In Sacramento, California, two separate lawsuits have been filed in Los Angeles against leading home insurance companies. These lawsuits claim that several major insurers have conspired to restrict insurance coverage in fire-prone areas, consequently compelling homeowners to rely on the state’s last-resort insurance plan, known for its limited coverage and high premiums.
The legal action implicates State Farm and 24 other insurers, who collectively manage 75% of California’s home insurance market, alleging that they participated in an illegal concerted effort infringing upon California’s antitrust and unfair competition laws. As detailed in one of the lawsuits submitted recently, it is alleged that these companies, in 2023, abruptly decided to either discontinue or stop providing new policies in regions susceptible to wildfires. Areas such as Pacific Palisades and Altadena, which were ravaged by January’s wildfires that demolished nearly 17,000 structures and claimed over 30 lives, are examples of these affected areas.
This abrupt policy shift has reportedly pushed numerous homeowners towards the state’s FAIR Plan, a fallback insurance scheme which offers basic coverage with limits up to $3 million. As a result, these homeowners are at a loss, underinsured, and in a challenging position to rebuild following the destructive fires, as described by the suit filed by homeowners who lost their residences. A second lawsuit includes all policyholders who transitioned to the FAIR Plan post-January 2023, when the alleged conspiracy took root.
Michael J. Bidart, representing the homeowners, stated that insurance is generally seen as a precaution that provides security during everyday circumstances, and offers essential aid when rebuilding post-catastrophe. Bidart criticized the insurers for supposedly colluding to maneuver these homeowners towards the FAIR Plan, thereby benefiting from elevated premiums while depriving policyholders of comprehensive coverage they were willing and able to procure before events like the devastating January wildfires.
This legal battle unfolds against the backdrop of California’s ongoing insurance crisis, marked by increased rates, reduced coverage, or insurance companies entirely leaving high-risk regions plagued by wildfires and other natural disasters. Several key insurance providers in 2023 paused or tightened new business endeavors within the state, arguing that it’s increasingly difficult to correctly assess risk as wildfires grow more frequent due to climate change.
The American Property Casualty Insurance Association, representing insurers across home, auto, and business sectors, declared its adherence to state antitrust laws, remaining vigilant of its members to ensure compliance. Chief legal officer Stef Zielezienski said these lawsuits lack foundation and their primary focus is addressing the hurdles within California’s insurance market.
The state Department of Insurance clarified its non-involvement in these lawsuits but emphasized its commitment to consumer protection. Department spokesperson Gabriel Sanchez expressed that Californians deserve a transparent system where rates are risk-reflective, ensuring no one remains without choice.
State Farm, California’s largest home insurer managing approximately a million policies, has yet to provide any comments on the matter. The FAIR Plan operates as an insurance fund that all major insurers contribute towards, designed as an interim measure until permanent coverage can be found, now serving more Californians than ever before. With over 555,000 home policies under the FAIR Plan as of March, the figures represent a significant increase from 2020.
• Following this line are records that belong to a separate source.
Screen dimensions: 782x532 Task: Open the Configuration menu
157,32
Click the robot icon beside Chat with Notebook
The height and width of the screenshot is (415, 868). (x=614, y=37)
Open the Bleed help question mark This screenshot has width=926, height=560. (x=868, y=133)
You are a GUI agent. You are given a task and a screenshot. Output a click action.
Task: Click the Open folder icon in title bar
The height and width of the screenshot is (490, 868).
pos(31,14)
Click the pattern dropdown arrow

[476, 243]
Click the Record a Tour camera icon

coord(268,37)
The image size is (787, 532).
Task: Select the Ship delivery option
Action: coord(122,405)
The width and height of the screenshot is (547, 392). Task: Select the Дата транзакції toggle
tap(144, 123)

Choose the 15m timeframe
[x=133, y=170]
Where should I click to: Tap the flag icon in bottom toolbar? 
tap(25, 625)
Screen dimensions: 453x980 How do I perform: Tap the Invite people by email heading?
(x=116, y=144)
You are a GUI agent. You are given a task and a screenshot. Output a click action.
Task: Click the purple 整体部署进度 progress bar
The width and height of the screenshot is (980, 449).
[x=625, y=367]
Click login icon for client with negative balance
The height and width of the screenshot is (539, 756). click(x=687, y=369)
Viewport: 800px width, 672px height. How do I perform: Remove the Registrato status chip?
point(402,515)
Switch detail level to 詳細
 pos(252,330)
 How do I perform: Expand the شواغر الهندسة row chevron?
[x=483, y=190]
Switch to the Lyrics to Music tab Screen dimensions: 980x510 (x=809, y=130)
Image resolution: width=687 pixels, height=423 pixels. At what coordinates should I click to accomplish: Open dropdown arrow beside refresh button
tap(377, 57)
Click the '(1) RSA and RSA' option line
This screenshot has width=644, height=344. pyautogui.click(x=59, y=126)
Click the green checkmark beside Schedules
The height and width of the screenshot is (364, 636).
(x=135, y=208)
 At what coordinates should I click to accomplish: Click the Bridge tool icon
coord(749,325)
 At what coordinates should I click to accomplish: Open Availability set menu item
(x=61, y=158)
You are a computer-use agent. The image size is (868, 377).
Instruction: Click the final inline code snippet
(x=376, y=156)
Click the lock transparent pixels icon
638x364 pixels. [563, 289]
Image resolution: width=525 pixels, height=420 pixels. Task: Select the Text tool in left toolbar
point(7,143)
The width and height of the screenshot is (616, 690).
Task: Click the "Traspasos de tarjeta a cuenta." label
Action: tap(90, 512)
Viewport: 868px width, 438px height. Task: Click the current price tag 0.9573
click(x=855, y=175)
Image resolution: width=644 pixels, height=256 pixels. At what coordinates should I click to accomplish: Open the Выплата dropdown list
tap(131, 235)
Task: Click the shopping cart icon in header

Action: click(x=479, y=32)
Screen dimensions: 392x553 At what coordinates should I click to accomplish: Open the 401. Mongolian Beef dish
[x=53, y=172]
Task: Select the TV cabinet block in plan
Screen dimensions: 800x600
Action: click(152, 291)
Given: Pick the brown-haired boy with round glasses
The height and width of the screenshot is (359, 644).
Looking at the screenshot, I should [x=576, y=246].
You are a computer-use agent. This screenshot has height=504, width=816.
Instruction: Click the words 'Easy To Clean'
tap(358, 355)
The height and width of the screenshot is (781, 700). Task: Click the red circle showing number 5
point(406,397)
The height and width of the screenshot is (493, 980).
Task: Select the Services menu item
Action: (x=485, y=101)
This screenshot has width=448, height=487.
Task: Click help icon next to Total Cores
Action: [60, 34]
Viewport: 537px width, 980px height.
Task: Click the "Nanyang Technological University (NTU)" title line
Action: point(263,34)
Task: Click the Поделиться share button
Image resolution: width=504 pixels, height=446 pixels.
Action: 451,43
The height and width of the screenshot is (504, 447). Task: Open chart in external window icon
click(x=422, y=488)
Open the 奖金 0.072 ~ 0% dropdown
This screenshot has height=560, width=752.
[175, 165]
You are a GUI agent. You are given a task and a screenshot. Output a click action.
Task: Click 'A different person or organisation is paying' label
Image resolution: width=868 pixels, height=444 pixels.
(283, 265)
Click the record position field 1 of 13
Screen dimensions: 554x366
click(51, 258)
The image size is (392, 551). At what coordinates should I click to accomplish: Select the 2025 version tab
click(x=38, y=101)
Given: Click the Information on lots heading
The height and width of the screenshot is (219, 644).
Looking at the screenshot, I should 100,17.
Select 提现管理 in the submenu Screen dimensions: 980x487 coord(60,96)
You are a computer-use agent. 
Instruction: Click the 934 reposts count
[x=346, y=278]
These allegations further contend that insurers propelled policyholders into the FAIR Plan, allowing companies to avoid shouldering the full financial burden necessary to sustain the plan. Following an order from the state’s highest insurance official in February for insurers to contribute $1 billion to the FAIR Plan to manage LA wildfire claims, half of these costs could be recuperated from policyholders statewide. A separate lawsuit has been lodged to challenge this cost-shifting directive.
California is progressing with implementing regulations that provide insurers with broader latitude to raise premiums in exchange for increased policy issuance in high-risk zones. These new rules allow insurers to factor in climate change when determining prices and permit the passing on of reinsurance costs to consumers within California.